Le U-Scan sera lancé dans le courant de l’année. Le BeamO quant à lui regroupe la prise de quatre mesures différentes dans un seul produit. La température, bien sûr, mais aussi le taux de saturation en oxygène. Une donnée importante, on l’a vu avec le Covid. C’est d’ailleurs l’une des premières choses que regardent les pompiers quand ils prennent en charge une personne tombée à terre : est-elle bien oxygénée ? Le BeamO permet également de réaliser très simplement un électrocardiogramme, analysé par notre algorithme de détection de fibrillation auriculaire. Enfin, il propose un enregistrement de stéthoscope. On peut donc le transmettre à un médecin lors d’une téléconsultation.
A la création de Withings en 2008, il y avait peu d’acteurs de la santé connectée. Aujourd’hui, les Gafam investissent ce secteur, notamment Apple. Cela confirme votre analyse du potentiel du marché, mais cela vous place désormais face à des concurrents autrement puissants.

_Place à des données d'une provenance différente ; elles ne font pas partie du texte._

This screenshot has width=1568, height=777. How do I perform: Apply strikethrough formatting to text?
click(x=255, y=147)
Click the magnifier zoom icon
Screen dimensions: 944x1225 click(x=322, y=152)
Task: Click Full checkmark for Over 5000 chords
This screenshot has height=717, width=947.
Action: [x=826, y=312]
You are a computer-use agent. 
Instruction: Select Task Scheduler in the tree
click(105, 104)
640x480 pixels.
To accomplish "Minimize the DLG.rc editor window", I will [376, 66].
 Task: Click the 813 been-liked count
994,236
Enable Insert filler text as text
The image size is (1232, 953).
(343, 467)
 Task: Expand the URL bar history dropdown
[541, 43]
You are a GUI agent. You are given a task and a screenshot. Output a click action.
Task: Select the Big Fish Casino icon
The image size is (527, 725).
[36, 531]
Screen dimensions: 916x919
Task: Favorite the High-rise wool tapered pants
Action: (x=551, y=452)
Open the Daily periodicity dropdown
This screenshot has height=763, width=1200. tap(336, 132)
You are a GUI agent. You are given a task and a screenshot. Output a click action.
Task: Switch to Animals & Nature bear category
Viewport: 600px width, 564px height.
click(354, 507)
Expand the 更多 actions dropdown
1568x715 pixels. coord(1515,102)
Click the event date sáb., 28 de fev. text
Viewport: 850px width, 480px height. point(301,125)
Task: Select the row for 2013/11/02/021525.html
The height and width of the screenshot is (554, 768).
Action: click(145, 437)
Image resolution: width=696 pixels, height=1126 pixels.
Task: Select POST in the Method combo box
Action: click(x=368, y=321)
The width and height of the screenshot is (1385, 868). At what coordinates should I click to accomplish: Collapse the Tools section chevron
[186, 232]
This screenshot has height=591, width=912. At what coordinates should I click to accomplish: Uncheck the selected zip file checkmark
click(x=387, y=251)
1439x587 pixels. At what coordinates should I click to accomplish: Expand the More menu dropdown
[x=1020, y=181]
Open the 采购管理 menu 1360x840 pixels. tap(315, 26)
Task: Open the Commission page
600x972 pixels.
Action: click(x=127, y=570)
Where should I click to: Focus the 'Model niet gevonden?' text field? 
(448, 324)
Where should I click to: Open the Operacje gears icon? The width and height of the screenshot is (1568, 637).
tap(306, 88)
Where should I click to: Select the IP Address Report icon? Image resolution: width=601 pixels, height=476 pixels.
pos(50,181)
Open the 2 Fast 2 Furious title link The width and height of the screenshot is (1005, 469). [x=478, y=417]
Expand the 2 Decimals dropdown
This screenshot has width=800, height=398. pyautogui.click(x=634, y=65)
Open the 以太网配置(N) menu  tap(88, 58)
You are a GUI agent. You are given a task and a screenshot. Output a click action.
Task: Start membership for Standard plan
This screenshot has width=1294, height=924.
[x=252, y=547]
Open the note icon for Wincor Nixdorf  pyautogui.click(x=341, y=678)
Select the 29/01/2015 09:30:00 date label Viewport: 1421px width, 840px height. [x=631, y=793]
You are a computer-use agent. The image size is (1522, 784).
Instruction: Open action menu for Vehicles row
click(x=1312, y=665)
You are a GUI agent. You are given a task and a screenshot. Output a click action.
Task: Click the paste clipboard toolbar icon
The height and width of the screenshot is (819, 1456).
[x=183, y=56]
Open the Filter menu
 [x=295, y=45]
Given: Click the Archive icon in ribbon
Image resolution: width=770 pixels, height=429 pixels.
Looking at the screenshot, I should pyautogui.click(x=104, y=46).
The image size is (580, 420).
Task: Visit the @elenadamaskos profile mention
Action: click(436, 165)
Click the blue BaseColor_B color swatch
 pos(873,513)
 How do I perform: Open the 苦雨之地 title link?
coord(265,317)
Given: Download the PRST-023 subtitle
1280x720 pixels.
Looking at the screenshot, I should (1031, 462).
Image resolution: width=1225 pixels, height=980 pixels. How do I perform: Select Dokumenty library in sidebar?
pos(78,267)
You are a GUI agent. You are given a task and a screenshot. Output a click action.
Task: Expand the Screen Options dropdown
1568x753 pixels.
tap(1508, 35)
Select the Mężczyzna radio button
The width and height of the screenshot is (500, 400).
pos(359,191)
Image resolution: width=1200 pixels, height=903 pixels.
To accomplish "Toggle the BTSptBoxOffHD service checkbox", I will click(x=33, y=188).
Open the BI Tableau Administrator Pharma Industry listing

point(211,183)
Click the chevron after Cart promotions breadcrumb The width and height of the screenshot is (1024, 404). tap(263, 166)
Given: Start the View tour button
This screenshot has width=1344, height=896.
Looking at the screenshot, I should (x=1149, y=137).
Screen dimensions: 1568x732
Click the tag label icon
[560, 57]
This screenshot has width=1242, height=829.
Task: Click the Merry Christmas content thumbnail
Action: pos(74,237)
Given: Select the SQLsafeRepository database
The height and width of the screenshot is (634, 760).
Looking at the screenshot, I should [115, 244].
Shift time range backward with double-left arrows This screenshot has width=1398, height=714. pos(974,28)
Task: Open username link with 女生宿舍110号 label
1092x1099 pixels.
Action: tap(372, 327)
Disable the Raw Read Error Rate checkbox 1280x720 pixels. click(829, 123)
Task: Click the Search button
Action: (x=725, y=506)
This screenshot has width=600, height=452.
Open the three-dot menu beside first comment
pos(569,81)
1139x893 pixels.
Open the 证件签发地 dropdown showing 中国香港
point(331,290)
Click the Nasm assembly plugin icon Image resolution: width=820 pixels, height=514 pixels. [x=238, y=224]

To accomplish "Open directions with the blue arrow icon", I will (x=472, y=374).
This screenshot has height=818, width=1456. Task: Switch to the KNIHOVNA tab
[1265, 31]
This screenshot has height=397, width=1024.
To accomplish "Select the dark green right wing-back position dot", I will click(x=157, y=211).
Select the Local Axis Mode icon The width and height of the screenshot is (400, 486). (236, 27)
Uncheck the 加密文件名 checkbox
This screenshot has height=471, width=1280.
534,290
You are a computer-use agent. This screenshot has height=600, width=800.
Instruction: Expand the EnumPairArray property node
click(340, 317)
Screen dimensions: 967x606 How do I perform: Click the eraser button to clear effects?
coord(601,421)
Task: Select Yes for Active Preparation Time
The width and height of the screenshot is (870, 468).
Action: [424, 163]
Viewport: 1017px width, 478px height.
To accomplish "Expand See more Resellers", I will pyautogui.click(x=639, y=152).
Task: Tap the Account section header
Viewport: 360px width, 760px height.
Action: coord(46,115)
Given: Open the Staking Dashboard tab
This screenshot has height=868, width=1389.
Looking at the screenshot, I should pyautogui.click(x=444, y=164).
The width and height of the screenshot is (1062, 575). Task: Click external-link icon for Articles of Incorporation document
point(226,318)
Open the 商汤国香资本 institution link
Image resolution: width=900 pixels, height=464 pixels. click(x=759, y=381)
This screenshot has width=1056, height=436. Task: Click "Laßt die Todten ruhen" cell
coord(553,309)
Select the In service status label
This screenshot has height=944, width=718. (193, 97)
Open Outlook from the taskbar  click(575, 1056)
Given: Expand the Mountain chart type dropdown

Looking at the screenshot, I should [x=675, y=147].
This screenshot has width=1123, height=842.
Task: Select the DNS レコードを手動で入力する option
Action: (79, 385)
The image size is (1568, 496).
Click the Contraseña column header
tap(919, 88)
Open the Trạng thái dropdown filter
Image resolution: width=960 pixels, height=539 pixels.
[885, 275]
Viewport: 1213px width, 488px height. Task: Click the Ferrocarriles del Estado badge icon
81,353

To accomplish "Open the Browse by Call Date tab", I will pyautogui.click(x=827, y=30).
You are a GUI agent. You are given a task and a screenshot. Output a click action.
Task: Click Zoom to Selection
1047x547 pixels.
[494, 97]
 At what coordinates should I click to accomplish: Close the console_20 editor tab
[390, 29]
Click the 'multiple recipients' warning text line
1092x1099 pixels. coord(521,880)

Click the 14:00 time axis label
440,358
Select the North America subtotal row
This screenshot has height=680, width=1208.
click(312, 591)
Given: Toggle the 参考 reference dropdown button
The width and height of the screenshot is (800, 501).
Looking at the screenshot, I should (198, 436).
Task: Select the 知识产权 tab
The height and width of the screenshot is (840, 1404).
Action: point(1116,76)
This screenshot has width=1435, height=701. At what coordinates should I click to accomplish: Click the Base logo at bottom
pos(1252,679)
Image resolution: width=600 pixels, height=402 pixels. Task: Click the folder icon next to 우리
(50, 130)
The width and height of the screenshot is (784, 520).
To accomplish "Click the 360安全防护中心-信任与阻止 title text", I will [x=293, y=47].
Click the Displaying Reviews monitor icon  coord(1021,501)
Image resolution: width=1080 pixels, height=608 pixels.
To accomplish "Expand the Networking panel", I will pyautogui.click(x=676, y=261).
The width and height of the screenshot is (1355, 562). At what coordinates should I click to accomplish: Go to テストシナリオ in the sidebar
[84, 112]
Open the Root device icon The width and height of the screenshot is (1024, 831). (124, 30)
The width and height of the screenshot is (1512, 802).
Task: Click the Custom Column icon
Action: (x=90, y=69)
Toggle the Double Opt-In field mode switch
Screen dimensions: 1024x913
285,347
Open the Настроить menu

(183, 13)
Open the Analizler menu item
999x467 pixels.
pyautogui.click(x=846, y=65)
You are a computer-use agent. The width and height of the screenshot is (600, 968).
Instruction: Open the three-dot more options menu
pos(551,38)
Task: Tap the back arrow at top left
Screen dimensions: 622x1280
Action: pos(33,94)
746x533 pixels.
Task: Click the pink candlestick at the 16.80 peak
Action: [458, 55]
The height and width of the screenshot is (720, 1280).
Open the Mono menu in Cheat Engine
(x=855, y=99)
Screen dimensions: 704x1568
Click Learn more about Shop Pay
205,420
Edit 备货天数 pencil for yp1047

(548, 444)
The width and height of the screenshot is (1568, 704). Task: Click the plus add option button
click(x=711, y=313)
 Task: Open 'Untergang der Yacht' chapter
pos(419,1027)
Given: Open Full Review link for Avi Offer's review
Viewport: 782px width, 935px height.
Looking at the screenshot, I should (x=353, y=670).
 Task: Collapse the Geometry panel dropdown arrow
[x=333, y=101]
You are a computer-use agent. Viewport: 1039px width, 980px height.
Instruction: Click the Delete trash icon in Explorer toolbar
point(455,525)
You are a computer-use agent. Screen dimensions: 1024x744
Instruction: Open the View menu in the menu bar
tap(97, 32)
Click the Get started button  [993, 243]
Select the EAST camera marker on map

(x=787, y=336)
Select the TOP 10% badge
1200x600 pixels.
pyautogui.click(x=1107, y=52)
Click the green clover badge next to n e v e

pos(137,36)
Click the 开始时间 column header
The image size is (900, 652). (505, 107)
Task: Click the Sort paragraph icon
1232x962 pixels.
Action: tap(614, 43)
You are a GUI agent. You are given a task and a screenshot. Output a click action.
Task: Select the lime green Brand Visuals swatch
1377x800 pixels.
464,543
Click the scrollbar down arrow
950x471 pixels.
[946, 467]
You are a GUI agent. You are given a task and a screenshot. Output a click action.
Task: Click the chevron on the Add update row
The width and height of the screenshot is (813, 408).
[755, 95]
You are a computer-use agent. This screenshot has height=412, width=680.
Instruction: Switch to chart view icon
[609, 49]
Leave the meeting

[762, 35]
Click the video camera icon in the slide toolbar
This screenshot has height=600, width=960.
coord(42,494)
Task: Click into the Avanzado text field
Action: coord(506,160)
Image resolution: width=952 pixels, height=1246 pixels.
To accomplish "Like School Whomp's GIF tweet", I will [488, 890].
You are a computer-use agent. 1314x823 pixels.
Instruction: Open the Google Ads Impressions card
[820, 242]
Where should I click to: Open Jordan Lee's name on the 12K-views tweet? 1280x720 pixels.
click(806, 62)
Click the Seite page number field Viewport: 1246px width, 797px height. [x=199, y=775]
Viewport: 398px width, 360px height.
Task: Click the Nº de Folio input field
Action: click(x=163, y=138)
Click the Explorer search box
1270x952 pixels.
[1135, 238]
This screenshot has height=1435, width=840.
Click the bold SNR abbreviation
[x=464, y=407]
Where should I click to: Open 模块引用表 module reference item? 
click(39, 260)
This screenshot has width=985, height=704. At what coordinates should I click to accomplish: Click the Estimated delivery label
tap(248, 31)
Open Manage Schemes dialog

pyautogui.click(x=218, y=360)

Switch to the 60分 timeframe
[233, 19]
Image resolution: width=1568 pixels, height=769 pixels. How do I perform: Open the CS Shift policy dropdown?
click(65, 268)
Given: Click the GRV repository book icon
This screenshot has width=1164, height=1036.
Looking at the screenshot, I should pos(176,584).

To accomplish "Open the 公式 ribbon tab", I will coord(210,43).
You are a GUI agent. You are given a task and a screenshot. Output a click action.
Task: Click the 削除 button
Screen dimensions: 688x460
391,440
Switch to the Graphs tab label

Apple et Google mènent un travail très important dans la santé et disent, en effet, très explicitement que c’est un enjeu majeur pour eux. Withings a toutefois quelque chose à apporter face à eux. Bien sûr, dans les montres connectées, nous sommes petits par rapport à Apple. Mais nous avons une capacité assez unique de rassembler des mesures précises en quantité, avec notre large gamme d’appareils. Nos pèse-personnes connectés, par exemple, mesurent bien plus que le poids, mais aussi des données qui peuvent suivre certaines complications du diabète ou, d’autres liées à la décompensation cardiaque. Il n’y a pas vraiment d’équivalent à ces produits sur le marché. Idem pour notre Sleep Analyzer, ce capteur de sommeil à placer sous son matelas. Des études ont montré qu’il était meilleur pour détecter l’apnée du sommeil que certains appareils de référence car il analyse vos nuits au quotidien.
Dans la santé connectée, qui est le client que vous visez : le patient ou les administrations publiques ?
Il y a trois niveaux de prévention : la prévention primaire avant d’être malade, la secondaire, lorsqu’il y a des signaux d’alerte, et la prévention tertiaire, l’accompagnement de personnes déjà malades. On a beaucoup travaillé la prévention primaire, en s’adressant à des gens conscients de l’importance de leur santé et soucieux de la préserver. Désormais, on s’attaque également à la prévention tertiaire. Nous nous adressons à des pourvoyeurs de soins pour les aider à accompagner leurs patients, notamment les personnes qui sortent d’une hospitalisation et qu’il faut suivre pour éviter une rechute.